The is no standard SAP functionality to request, approve and execute a budget distribution to an investment measure in a controlled fashion. With IQX CAPEX, the Capital Expenditure Request process provides the Fiori app user-experience, approval workflow and back-end SAP process automation. Budget transfers between positions are automated as supplements/returns, and the total approved budget is then distributed from the primary program position to the investment measure that is itself automatically created. In addition to budget distributions, the planned monthly expenditure is updated as a planning version on the measure, and the measure status is updated.

5.     Prioritization

SAP ERP provides no standard functionality to conduct investment portfolio planning: to be able to sort and filter budget Appropriation Requests to optimize a program based on prioritization (as opposed to discrete request approval). In practice, most organization are faced with a surplus of investment demand, of many viable initiatives. The key management challenge is prioritization of these requests given funding, scheduling and resource constraints. IQX CAPEX provides the interactive tools, to enable more dynamic budget item prioritization.

6.     Risk and Sensitivity Analysis

Neither the SAP investment Program Positions, nor the underlying Appropriation Requests, support sensitivity analysis. Projected revenues or savings from an investment are based on key input assumptions, that are subject to a degree of variability. Simply basing initiative selection on ‘most-likely’ outcomes, without fully considering the range of potential outcomes that a multi-variate simulation can indicate, may result in a sub-optimal portfolio, with a higher-risk project over-represented. IQX CAPEX addresses this sensitivity analysis requirement.

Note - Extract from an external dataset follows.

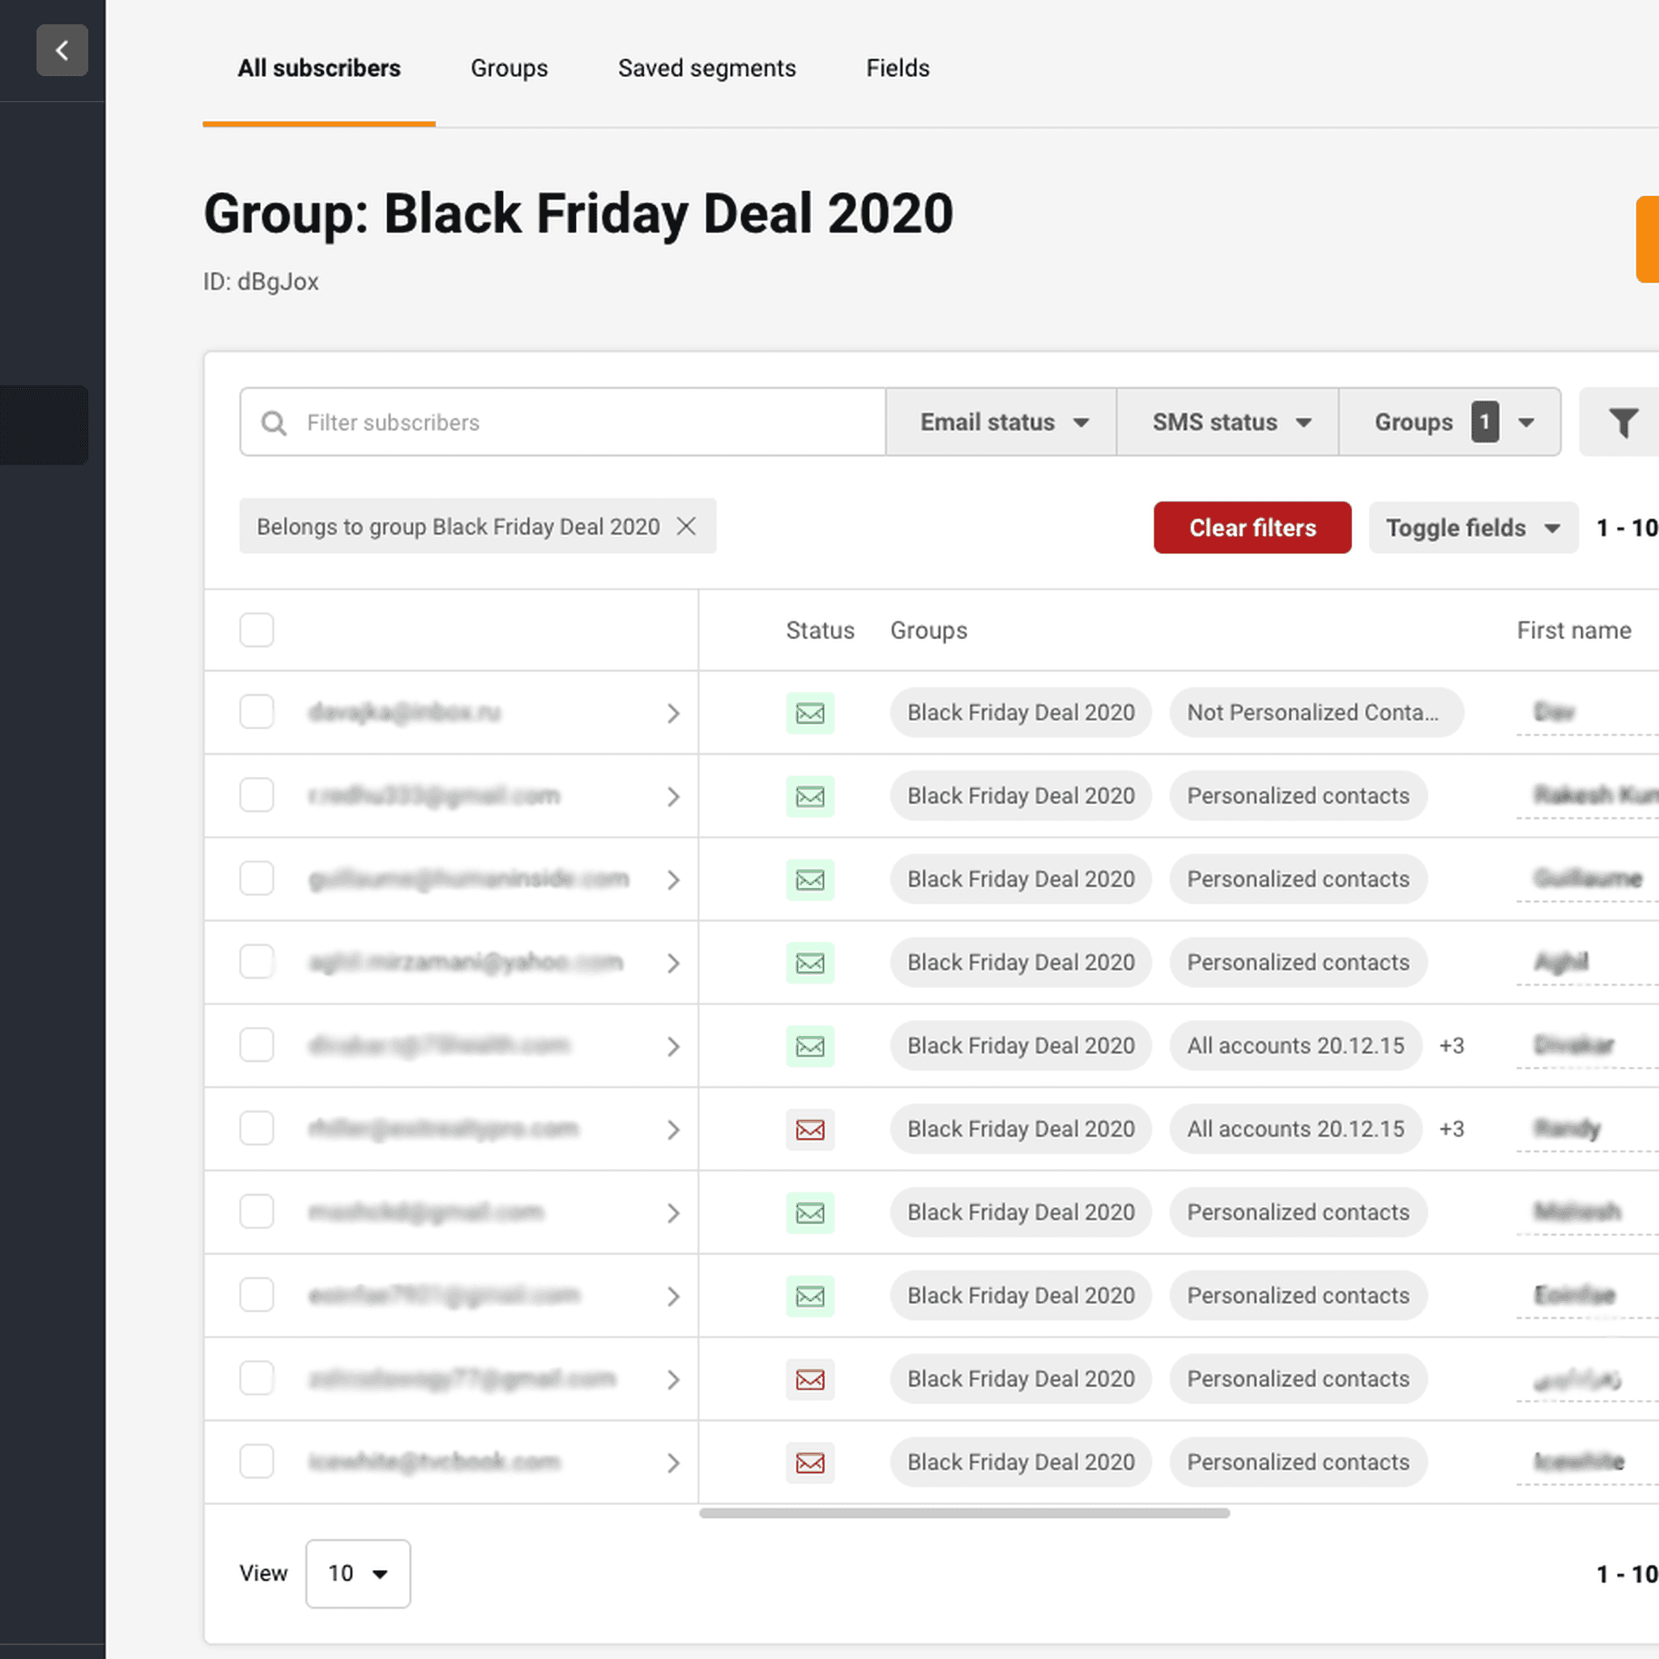Open details arrow for first subscriber row
This screenshot has height=1659, width=1659.
(x=673, y=714)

7.     Strategic Alignment

There is no standard SAP field or structure to explicitly align Investment Program Positions to strategic initiatives. With IQX CAPEX, all budget Appropriation Requests are clearly aligned with strategic outcome to ensure that an organizations’ most imperative projects are prioritized.

8.     Annual Budgeting Validity

SAP standard functionality is aligned to a fiscal year concept of annual budgets and reconciliations. In an ever-accelerating business environment, this ‘annual planning’ process is increasing being replaced with ‘rolling’ forecasts and more agile Investment Programs. With a focus on efficient end-user engagement and extensive automation, IQX CAPEX provides a much more flexible framework to support accelerated decision-making cycles.

9.     Analytics

Capital Budgeting is a key financial control. To be effective, it relies on effective executive information and analysis. The key requirements of reporting effectiveness are accessibility, informativeness and reliability. IQX CAPEX executive analytics delivered through Fiori delivers on all counts:

  • It is accessible on any device,
  • Graphical presentation makes useful interpretation easier; and
  • Data is all sourced directly and securely from SAP for absolute integrity.

Conclusion

SAP Investment Management (SAP IM) provides an effective structure and set of functionalities for managing your Investment Budget. As always with SAP, the solution offers significant flexibility to meet the needs of individual organizations. Setting the system up correctly is essential to achieving the required degree of financial governance and control. Care must be taken to understand the limitations of SAP IM and to provide effective compensating functionality to deliver a complete business solution. IQX CAPEX, a ready to run suite of SAP Fiori applications, includes an Annual Business App that allows customers to manage their CAPEX budgets and forecasts at a more granular level for more effective control and to ensure a higher return on your portfolio of capital investments.